§ **Short task**
List every line in the listing below that contains the word "perform", treating uppercase and lowercase letters as different.

§ **Data for processing**
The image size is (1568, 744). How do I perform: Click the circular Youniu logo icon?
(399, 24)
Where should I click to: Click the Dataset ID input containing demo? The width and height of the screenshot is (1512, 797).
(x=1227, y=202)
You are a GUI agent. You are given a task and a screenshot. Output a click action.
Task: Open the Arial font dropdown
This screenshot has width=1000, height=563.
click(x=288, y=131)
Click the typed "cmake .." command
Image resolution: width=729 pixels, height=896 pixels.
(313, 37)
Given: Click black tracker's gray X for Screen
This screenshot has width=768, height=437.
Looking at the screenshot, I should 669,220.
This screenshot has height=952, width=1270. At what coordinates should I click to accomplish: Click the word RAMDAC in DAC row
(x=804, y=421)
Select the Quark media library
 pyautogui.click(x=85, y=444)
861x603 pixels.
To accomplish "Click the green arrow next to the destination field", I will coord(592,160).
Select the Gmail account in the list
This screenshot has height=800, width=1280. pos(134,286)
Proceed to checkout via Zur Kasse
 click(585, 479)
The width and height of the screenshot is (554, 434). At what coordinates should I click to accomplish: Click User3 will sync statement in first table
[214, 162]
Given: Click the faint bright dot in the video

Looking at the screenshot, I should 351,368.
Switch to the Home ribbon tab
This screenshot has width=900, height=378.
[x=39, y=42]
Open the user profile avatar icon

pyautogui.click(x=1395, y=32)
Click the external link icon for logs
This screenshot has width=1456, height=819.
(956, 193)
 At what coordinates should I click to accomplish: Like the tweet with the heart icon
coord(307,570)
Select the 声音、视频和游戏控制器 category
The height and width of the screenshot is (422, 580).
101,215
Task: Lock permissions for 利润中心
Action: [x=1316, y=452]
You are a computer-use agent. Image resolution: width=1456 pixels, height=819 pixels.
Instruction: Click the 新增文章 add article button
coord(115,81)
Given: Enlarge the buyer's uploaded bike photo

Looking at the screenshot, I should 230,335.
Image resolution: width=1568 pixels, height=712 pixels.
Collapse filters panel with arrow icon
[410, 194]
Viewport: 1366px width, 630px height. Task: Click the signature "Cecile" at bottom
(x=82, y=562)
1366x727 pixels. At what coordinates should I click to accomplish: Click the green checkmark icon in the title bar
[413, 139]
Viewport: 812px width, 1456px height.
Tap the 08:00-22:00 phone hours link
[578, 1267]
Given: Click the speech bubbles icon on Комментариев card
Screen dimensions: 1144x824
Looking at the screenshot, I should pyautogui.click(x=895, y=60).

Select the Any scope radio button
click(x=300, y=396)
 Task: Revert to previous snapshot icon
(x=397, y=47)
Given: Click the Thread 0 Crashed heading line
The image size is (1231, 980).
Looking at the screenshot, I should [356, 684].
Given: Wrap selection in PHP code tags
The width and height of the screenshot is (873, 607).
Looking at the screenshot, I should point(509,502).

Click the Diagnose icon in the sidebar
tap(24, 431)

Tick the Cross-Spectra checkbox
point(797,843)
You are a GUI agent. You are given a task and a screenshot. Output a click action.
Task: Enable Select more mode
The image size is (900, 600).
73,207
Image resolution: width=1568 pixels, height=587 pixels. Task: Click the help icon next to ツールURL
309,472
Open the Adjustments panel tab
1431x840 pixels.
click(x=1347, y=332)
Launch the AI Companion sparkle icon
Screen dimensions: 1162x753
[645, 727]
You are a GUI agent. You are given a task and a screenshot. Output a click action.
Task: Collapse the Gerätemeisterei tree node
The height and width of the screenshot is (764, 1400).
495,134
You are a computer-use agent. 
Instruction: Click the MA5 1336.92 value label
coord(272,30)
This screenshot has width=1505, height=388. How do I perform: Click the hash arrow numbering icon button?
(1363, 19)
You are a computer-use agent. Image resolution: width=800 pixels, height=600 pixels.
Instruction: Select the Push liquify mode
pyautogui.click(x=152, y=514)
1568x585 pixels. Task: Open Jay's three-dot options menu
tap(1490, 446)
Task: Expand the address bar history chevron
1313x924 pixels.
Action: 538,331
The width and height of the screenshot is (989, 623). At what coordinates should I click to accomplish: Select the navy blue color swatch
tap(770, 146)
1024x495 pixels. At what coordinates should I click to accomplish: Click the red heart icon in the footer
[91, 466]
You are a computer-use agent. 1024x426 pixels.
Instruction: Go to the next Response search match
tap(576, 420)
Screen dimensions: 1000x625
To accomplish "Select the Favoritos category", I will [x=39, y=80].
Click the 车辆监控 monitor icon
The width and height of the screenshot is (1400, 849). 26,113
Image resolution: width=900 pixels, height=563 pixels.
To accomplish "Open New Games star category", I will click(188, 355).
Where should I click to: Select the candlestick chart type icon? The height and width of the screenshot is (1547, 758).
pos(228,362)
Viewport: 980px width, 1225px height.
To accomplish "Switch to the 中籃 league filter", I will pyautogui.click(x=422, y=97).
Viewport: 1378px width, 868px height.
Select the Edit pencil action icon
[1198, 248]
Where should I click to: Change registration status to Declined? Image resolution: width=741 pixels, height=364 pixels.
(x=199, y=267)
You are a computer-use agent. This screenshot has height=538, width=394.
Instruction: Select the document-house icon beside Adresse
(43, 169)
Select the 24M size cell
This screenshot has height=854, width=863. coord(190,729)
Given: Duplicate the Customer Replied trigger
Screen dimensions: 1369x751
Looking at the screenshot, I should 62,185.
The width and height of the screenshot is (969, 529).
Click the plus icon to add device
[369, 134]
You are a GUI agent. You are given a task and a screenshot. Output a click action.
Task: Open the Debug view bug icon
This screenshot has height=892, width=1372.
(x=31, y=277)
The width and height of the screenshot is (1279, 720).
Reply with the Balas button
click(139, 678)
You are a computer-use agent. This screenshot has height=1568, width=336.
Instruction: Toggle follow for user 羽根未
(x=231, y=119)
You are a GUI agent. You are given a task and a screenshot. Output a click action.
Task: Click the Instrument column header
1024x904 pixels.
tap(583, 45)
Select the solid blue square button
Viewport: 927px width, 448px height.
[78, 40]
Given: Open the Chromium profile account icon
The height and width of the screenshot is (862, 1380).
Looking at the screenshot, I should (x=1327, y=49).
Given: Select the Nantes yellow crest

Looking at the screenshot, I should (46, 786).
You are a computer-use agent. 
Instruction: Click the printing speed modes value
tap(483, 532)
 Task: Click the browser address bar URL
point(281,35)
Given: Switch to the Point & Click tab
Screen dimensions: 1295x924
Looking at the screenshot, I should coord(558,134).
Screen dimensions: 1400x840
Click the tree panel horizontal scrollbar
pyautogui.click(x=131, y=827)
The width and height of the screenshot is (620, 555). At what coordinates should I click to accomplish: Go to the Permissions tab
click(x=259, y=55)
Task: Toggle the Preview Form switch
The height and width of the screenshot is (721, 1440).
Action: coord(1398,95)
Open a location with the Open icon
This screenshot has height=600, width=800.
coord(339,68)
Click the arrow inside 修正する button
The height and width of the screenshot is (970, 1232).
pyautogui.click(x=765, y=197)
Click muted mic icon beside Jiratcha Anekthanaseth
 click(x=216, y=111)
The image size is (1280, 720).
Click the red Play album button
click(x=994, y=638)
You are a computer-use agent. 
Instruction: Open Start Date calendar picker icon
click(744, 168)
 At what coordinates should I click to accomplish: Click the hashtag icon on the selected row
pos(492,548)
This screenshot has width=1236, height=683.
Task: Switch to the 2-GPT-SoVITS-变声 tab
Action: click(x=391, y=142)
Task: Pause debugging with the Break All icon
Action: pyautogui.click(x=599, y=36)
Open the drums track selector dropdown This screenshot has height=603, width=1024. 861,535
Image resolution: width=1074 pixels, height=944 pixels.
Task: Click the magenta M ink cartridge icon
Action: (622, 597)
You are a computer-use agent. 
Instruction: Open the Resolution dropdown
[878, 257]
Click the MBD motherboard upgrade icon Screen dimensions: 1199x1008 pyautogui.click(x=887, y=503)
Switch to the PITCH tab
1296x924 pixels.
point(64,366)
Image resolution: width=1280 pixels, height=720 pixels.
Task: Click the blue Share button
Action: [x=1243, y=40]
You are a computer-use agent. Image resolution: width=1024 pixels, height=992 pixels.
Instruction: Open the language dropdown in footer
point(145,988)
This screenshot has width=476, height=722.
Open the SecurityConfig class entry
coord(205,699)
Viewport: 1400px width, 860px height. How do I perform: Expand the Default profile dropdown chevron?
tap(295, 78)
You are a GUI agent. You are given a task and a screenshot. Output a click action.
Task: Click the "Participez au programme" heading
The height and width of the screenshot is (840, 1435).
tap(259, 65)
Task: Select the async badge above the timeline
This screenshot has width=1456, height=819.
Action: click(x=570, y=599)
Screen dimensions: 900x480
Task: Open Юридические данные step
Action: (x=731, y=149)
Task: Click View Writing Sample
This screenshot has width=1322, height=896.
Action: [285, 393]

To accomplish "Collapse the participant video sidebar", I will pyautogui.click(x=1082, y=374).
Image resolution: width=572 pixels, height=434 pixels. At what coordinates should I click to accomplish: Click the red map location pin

§ **Output below**
The image size is (1568, 744). How do I perform: Click the circular Youniu logo icon?
This screenshot has width=1505, height=388. How do I perform: Click the hash arrow numbering icon button?
Viewport: 1400px width, 860px height. How do I perform: Expand the Default profile dropdown chevron?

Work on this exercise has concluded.